Diego Alvarado

Personal information
- Full name: Diego Jesús Alvarado Rodríguez
- Date of birth: 20 November 1991 (age 34)
- Place of birth: La Florida, Santiago, Chile
- Height: 1.79 m (5 ft 10 in)
- Position: Striker

Youth career
- 2008: Grêmio
- 2009–2010: Unión San Felipe

Senior career*
- Years: Team / Apps / (Gls)
- 2010–2014: Unión San Felipe / 39 / (7)
- 2010: → Trasandino (loan) / – / (–)
- 2011–2012: → Deportes Temuco (loan) / 15 / (0)
- 2014–2015: Coquimbo Unido / 27 / (4)
- 2015–2016: Deportes Puerto Montt / 23 / (2)
- 2016–2017: Magallanes / 23 / (9)
- 2017–2018: Curicó Unido / 8 / (1)
- 2018: → Cobreloa (loan) / 8 / (2)
- 2019–2020: San Luis / 18 / (3)
- 2020: Aragua / 4 / (0)
- 2020–2021: Santiago Morning / 8 / (1)
- 2021: San Antonio Unido / 9 / (2)
- 2021–2022: Deportes Melipilla / 25 / (6)
- Total:  / 182 / (31)

International career
- 2010: Chile U20

= Diego Alvarado =

Chilean footballer (born 1991)

Diego Jesús Alvarado Rodríguez (born 20 November 1991) is a Chilean former professional footballer who played as a striker.

==Club career==
A product of Unión San Felipe youth system, Alvarado also had a stint with Brazilian club Grêmio as a youth player.
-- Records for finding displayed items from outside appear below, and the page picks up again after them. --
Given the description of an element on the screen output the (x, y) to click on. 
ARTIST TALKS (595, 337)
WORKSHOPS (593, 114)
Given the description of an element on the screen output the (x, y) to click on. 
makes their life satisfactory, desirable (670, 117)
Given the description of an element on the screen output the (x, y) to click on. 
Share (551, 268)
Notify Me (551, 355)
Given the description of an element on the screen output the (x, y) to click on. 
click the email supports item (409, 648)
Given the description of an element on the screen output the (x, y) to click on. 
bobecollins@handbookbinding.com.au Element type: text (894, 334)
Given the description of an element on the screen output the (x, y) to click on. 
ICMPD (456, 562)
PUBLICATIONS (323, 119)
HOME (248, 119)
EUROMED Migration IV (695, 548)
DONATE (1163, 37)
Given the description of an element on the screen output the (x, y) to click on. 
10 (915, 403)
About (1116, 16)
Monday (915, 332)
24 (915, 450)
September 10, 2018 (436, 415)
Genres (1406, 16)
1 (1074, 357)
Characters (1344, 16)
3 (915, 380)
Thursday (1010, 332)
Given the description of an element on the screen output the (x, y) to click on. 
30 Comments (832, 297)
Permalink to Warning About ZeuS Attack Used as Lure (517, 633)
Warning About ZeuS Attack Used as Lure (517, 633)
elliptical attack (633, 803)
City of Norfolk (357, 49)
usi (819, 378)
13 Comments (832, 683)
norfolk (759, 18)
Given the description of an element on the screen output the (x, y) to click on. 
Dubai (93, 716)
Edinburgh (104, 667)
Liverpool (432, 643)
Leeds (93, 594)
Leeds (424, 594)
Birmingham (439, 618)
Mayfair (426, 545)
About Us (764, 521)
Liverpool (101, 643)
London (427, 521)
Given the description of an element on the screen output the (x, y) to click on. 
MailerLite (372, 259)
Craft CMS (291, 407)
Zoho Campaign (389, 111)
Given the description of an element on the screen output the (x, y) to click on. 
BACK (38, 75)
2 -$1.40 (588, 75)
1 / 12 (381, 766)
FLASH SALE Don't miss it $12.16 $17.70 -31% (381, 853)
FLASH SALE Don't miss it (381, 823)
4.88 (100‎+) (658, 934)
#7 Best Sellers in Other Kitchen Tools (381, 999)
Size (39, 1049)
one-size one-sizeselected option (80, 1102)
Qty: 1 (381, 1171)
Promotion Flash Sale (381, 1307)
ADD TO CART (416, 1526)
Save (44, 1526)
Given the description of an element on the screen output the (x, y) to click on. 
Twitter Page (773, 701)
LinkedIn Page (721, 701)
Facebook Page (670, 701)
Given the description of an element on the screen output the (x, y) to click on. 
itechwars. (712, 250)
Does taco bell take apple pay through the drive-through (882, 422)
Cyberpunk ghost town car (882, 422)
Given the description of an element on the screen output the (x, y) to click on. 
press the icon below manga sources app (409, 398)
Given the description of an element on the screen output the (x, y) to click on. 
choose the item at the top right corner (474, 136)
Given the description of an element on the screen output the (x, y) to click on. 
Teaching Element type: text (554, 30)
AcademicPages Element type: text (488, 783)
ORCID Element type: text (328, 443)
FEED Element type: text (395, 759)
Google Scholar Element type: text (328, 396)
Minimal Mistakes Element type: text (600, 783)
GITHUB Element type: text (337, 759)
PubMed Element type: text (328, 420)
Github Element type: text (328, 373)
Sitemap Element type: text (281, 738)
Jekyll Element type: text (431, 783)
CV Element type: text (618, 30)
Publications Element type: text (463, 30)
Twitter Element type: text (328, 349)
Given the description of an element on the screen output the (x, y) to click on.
At professional level, he has played for several clubs in Chilean football. In the Chilean Primera División, he has played for Unión San Felipe, Curicó Unido and Deportes Melipilla.

Abroad, he played for Venezuelan club Aragua in 2020. Then, he returned to Chile to join Santiago Morning.

He retired at the end of the 2022 season.

==International career==
Alvarado represented Chile at under-20 level in friendly matches against Uruguay U20 played in 2010, alongside players such as Enzo Roco and César Pinares.

==Personal life==
His father, Arturo, was a professional footballer who played for Trasandino in the 1980s.